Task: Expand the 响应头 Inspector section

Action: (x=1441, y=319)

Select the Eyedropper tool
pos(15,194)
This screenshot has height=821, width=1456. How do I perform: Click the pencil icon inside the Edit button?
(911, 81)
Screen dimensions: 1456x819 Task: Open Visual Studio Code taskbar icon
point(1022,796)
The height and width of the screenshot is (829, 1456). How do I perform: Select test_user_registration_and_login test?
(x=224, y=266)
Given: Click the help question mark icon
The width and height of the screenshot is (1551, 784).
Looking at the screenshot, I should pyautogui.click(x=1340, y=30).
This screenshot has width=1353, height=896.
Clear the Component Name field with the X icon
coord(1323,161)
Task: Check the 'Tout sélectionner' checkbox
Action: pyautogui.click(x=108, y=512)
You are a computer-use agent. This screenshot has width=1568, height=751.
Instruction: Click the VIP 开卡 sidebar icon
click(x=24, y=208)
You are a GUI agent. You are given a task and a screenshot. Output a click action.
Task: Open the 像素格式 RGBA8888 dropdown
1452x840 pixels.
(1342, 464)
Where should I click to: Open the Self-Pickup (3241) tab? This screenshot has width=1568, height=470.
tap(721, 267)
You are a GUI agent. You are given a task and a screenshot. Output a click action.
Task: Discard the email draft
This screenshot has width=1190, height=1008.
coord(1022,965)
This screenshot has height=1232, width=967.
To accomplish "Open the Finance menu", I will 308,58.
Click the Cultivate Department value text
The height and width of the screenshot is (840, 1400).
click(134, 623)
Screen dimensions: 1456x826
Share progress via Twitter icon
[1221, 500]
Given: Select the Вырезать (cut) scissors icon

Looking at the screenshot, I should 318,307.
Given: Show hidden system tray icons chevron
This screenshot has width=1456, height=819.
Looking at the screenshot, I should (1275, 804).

^^^^

* _Problem_:
Where the line containing "The width and" appears, start copying, and go on exactly through the last line of the data.

* _Exercise result_:
The width and height of the screenshot is (1551, 784).
Looking at the screenshot, I should pyautogui.click(x=1340, y=30).
This screenshot has width=1353, height=896.
Clear the Component Name field with the X icon
coord(1323,161)
Task: Check the 'Tout sélectionner' checkbox
Action: pyautogui.click(x=108, y=512)
You are a computer-use agent. This screenshot has width=1568, height=751.
Instruction: Click the VIP 开卡 sidebar icon
click(x=24, y=208)
You are a GUI agent. You are given a task and a screenshot. Output a click action.
Task: Open the 像素格式 RGBA8888 dropdown
1452x840 pixels.
(1342, 464)
Where should I click to: Open the Self-Pickup (3241) tab? This screenshot has width=1568, height=470.
tap(721, 267)
You are a GUI agent. You are given a task and a screenshot. Output a click action.
Task: Discard the email draft
This screenshot has width=1190, height=1008.
coord(1022,965)
This screenshot has height=1232, width=967.
To accomplish "Open the Finance menu", I will 308,58.
Click the Cultivate Department value text
The height and width of the screenshot is (840, 1400).
click(134, 623)
Screen dimensions: 1456x826
Share progress via Twitter icon
[1221, 500]
Given: Select the Вырезать (cut) scissors icon

Looking at the screenshot, I should 318,307.
Given: Show hidden system tray icons chevron
This screenshot has width=1456, height=819.
Looking at the screenshot, I should (1275, 804).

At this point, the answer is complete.